[Dataset excerpt]
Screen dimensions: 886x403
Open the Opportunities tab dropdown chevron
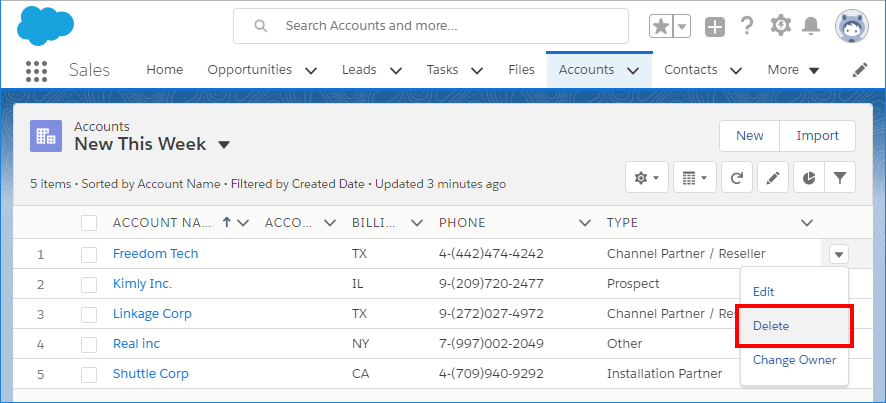(x=311, y=70)
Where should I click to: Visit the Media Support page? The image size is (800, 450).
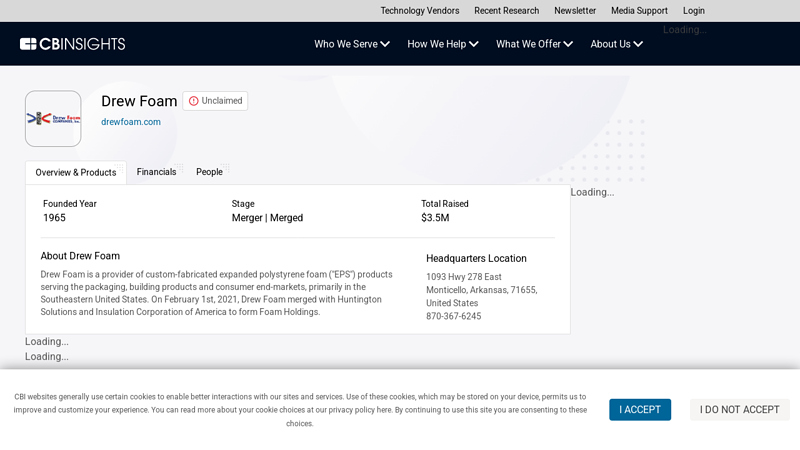click(639, 11)
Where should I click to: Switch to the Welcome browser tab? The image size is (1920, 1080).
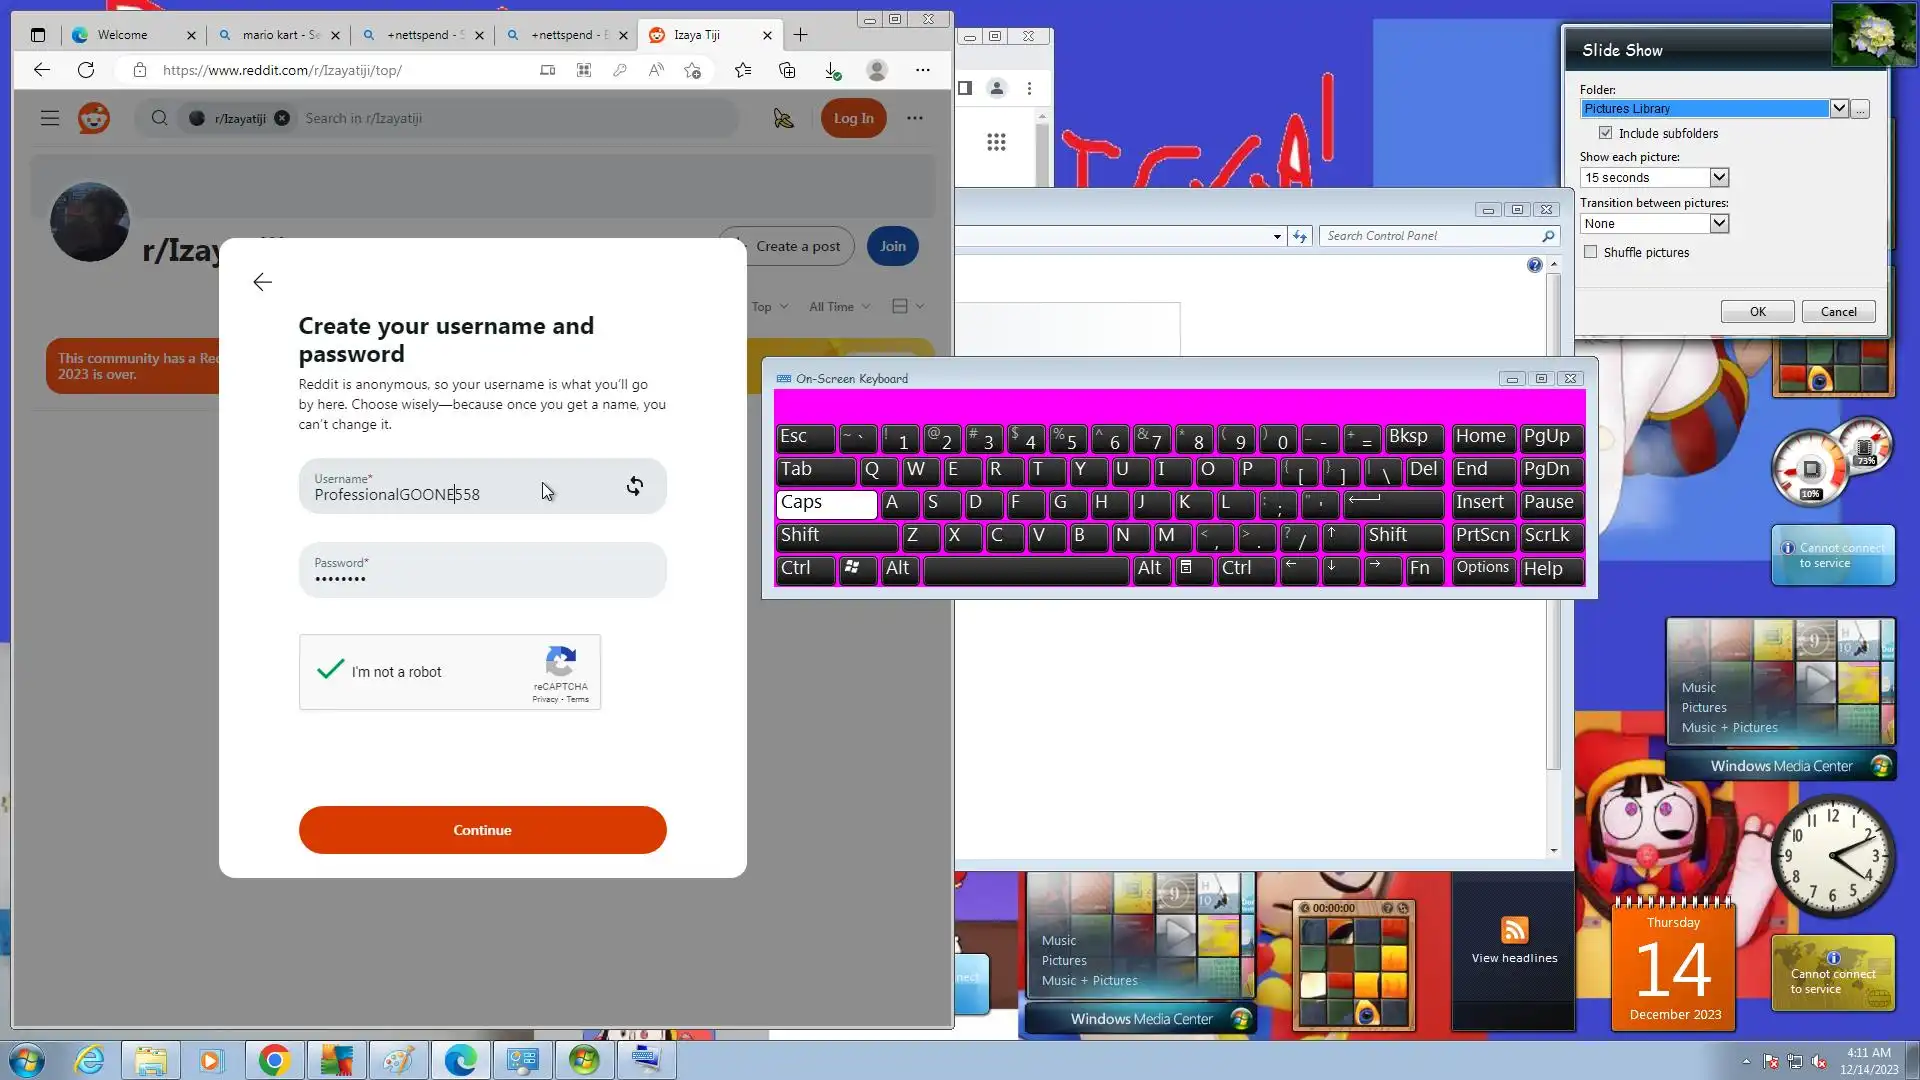[x=122, y=35]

Task to carry out: Write out every line of the records above word for word, leaving out the pictures.

Written answer:
Screen dimensions: 886x403
Open the Opportunities tab dropdown chevron
(x=311, y=70)
Where should I click to: Visit the Media Support page? The image size is (800, 450).
click(639, 11)
Where should I click to: Switch to the Welcome browser tab? The image size is (1920, 1080).
[x=122, y=35]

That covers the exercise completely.